Prof. Dr. Haluk Eyidoğan: Marmara Bölgesi Binlerce Yıllık Deprem Tarihine Sahip
Trakya Üniversitesi’nin ev sahipliğinde düzenlenen afet çalıştayına katılan Prof. Dr. Haluk Eyidoğan, Edirne’ye geldi ve gazetecilere yaptığı açıklamada, Marmara bölgesinin uzun bir deprem geçmişi olduğunu vurguladı.
Bölgede yaklaşmakta olan bir depremi belirten Eyidoğan, “Marmara coğrafyasındaki 11 il büyük bir depremle karşı karşıya kalacak. Son olarak yaşanan 6 Şubat depremi bölgesel bir depremdi ve 7,8 ve 7,5 büyüklüklerinde sarsıntılar yaşandı. Yıllardır Marmara’da 7 ve üzeri büyüklükte deprem beklentisi var. Bilim insanları bu konuda çalışmalarını sürdürüyor. Bu yüksek riski göz ardı etmemeliyiz.” dedi.
Eyidoğan, olası Marmara depreminin sadece İstanbul’u değil, denize kıyısı olan diğer illeri de etkileyeceğine dikkat çekti.
Bölgede yoğun nüfusun yaşadığını hatırlatan Eyidoğan, şunları belirtti:
- Marmara Denizi’nde Kuzey Anadolu Fayı üzerinde bir deprem meydana gelirse sadece İstanbul değil, Marmara’daki 11 il de etkilenecek.
- İstanbul ne kadar etkilenecekse aynı şekilde Tekirdağ, Kocaeli, Yalova, Bursa, Balıkesir ve Çanakkale de etkilenecek.
- Marmara Denizi’ne kıyısı bulunan şehirlerin etkileneceği düşünülüyor. Marmara Bölgesi, yaklaşık 30 milyon nüfusuyla İstanbul’un büyük bir bölümünü barındırıyor.
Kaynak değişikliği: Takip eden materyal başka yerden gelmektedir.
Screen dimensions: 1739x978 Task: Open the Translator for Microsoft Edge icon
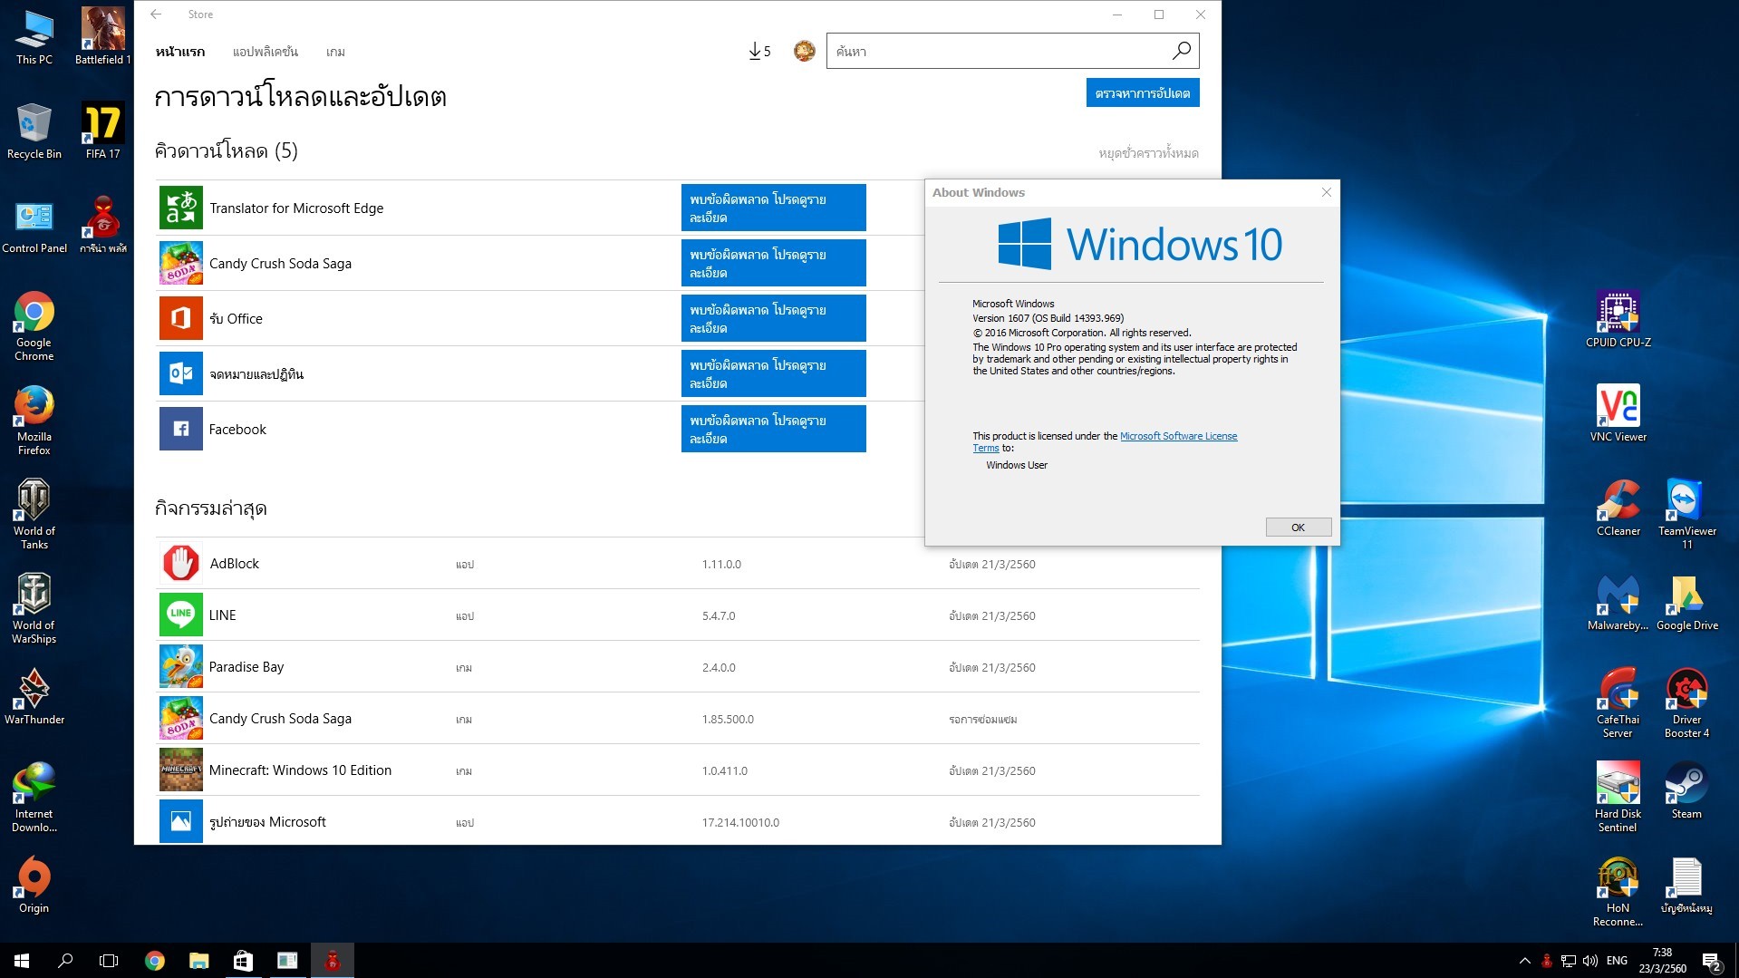click(x=181, y=208)
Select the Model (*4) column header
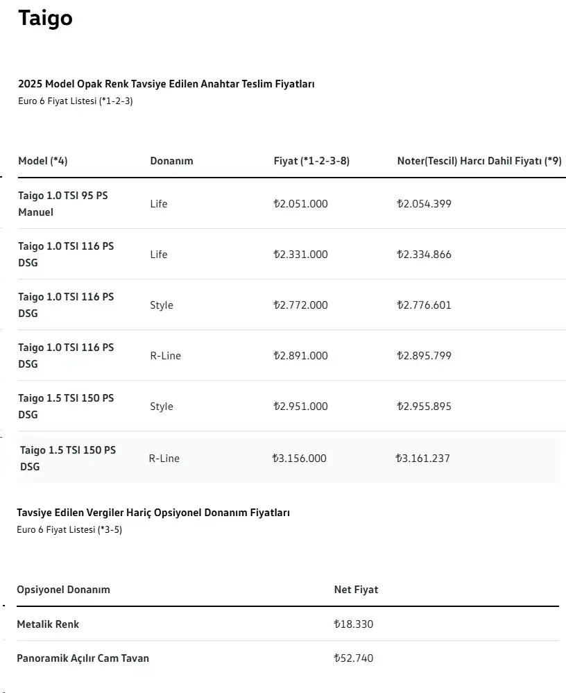 43,161
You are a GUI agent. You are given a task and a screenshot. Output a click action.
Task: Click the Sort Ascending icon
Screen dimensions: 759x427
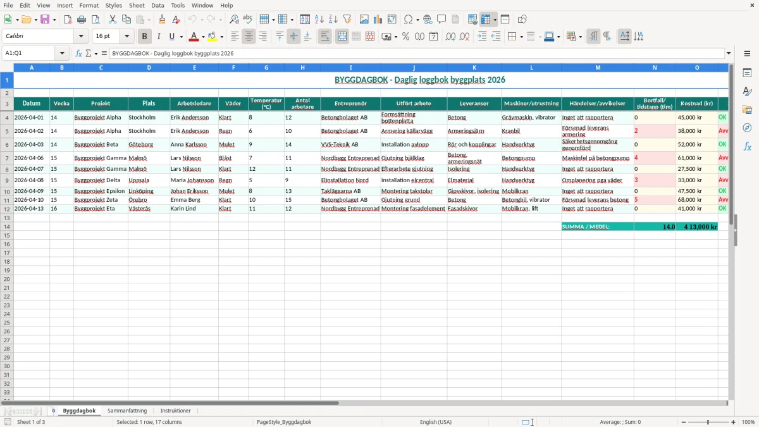click(x=319, y=20)
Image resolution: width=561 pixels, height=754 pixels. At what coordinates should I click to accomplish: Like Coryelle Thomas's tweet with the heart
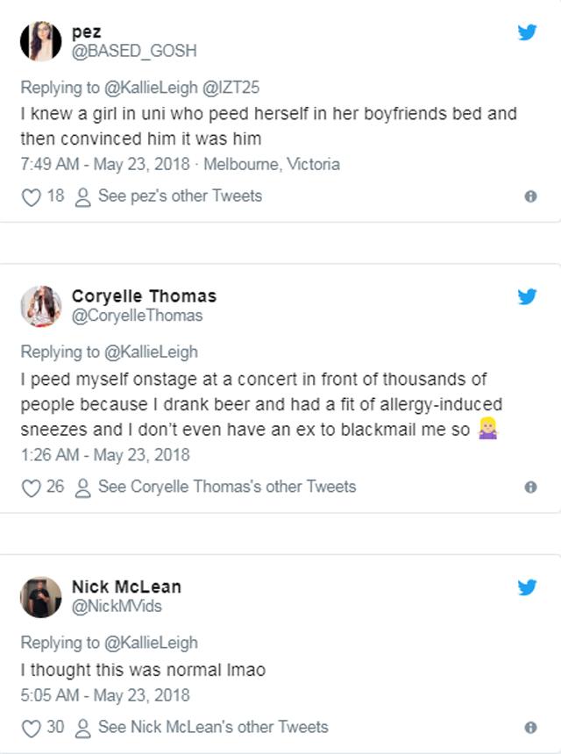tap(31, 487)
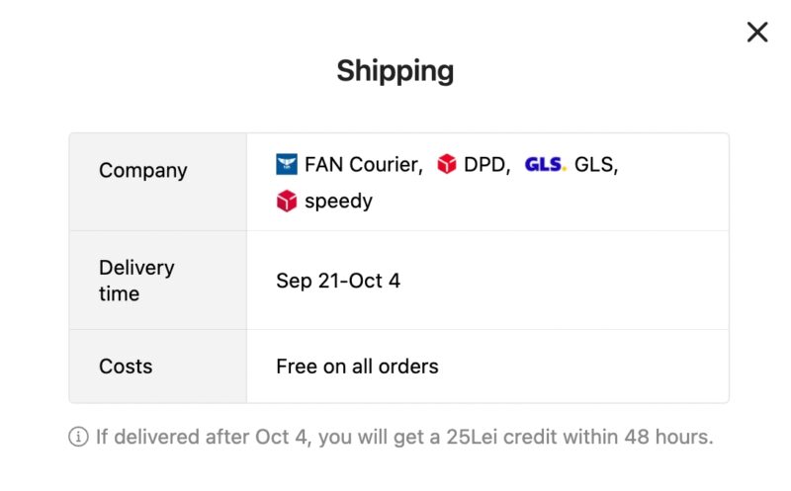The width and height of the screenshot is (791, 491).
Task: Select the speedy company name text
Action: tap(338, 202)
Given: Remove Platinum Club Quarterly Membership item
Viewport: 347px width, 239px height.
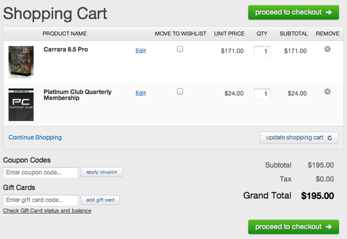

“Bu sebeple, 30 milyon kişinin yaşadığı bir bölgede bölgesel bir deprem ciddi sorunlara yol açabilir. Marmara Bölgesi’nin milli gelirdeki payı yüzde 50 civarındadır. Bu durum, ülke ekonomisi için önemli bir sorun olabilir ve bir güvenlik tehdidi haline gelebilir.” şeklinde konuşan Eyidoğan, riskin azaltılabilmesi için kurum ve kuruluşların işbirliği yapması gerektiğini vurguladı.
Afet risklerinin azaltılmasında farkındalığın önemli olduğunu belirten Eyidoğan, “Toplumun her kesiminin bu farkındalığı koruması gerekir. Günlük hayatta insanlar bazı şeyleri unutabilir. Fakat yerel yönetimler, mülki idareler, üniversiteler ve akademisyenler bulundukları bölgelerde afet önlemleri alarak halkı bilgilendirmelidir. Toplum merkezli afet riski çalışmaları yapıldığında daha olumlu sonuçlar elde edilebilir.” şeklinde konuştu.
Eyidoğan, kentsel dönüşüm ve binaların güçlendirilmesi yoluyla yapıların depreme karşı hazırlıklı hale getirilmesi gerektiğini de belirtti.